Filenames in ISO-9660 include an uppercase, fixed-size base name, a delimiter (a period) to separate filenames from the extension, and a three-letter extension name (also uppercase). Directory names contain maximum 8 characters and do not have extensions.

With filenames the extension may be followed another delimiter (a semicolon) and a revision number of the file.

The choice of filename is thus restricted to allow for the vast number of different systems that existed at the time the standard was determined. While the directory entries allow much larger names than this, the characteristics and size of the filename were developed to achieve level-one compliance with original High Sierra format.

But many systems with ISO 9660 capability are not compatible with the naming conventions: on a UNIX system, a semicolon is used as a command delimiter in the shell interpreter.

To by-pass there problems the Rock Ridge Interchange Protocol (RRIP) was designed to allow users of POSIX and other UNIX like systems to remain much of the directory information that is in the native file system.

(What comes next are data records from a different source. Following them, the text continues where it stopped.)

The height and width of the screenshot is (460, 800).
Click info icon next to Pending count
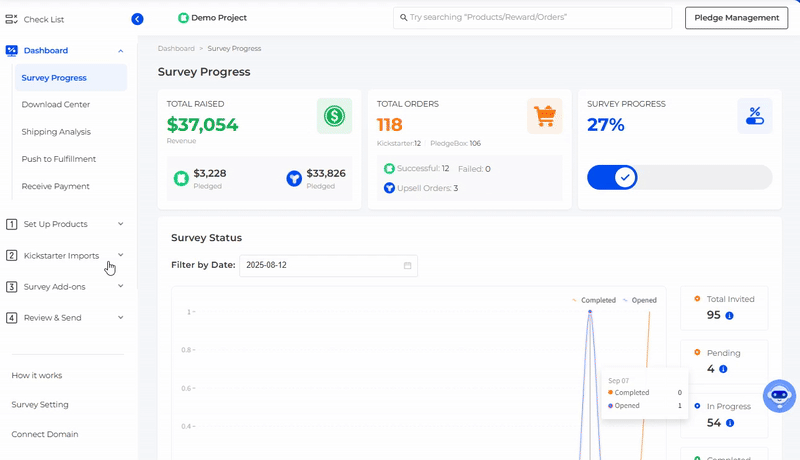coord(722,369)
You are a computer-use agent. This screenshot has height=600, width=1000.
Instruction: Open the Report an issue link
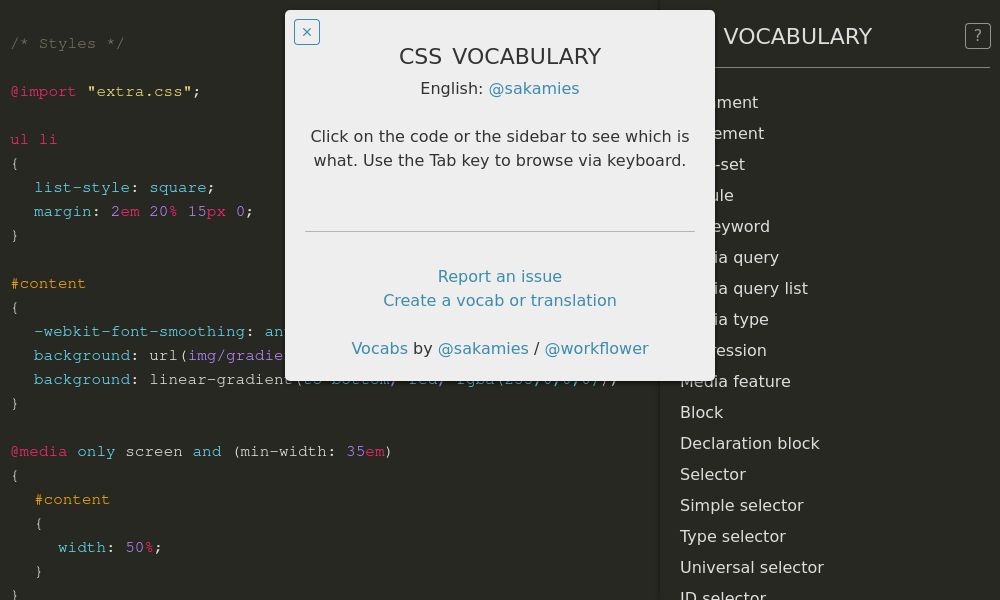click(499, 276)
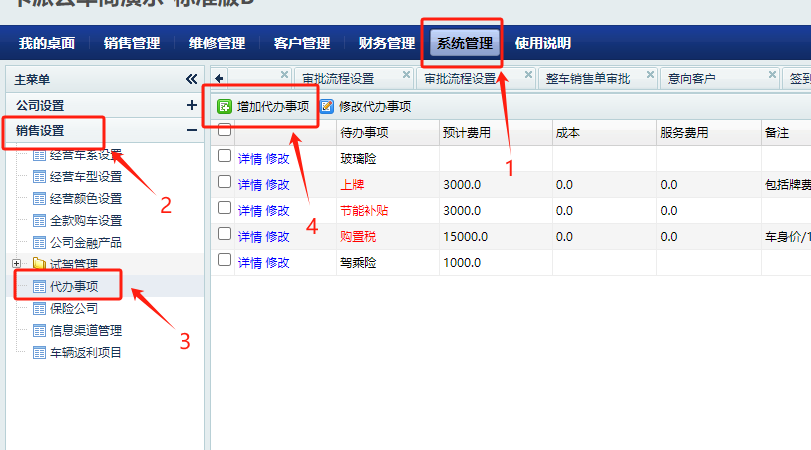Check the checkbox for the 玻璃险 row
Image resolution: width=811 pixels, height=450 pixels.
point(225,157)
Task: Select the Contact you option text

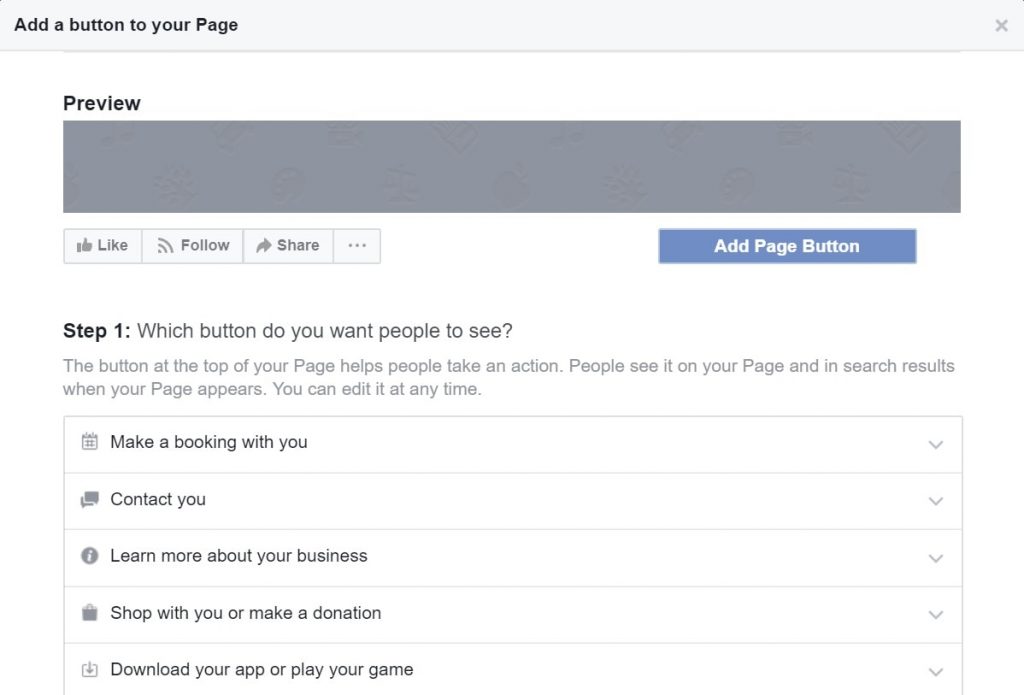Action: (158, 499)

There systems use directory entries for much more than just pointing to files.

Directory entries:

  • can point to other entries (symbolic links) or to device drivers that are linked to peripheral devices such as hard disks,
  • can tape drives and CD-ROM drives (device files),
  • includes information that lets the system know what type of file it is dealing with, whether it is a regular file, directory, symbolic link, or device file,
  • has information regarding who has permission to read, write and execute each file.

Most of these systems are multi-users systems, and you would not want just anyone to be able to write to the device file that contains your operating system, because they could accidentally erase the entire operating system. And permission may not set to tight, because it can make CD-ROM unusable for users when they have no read access to files.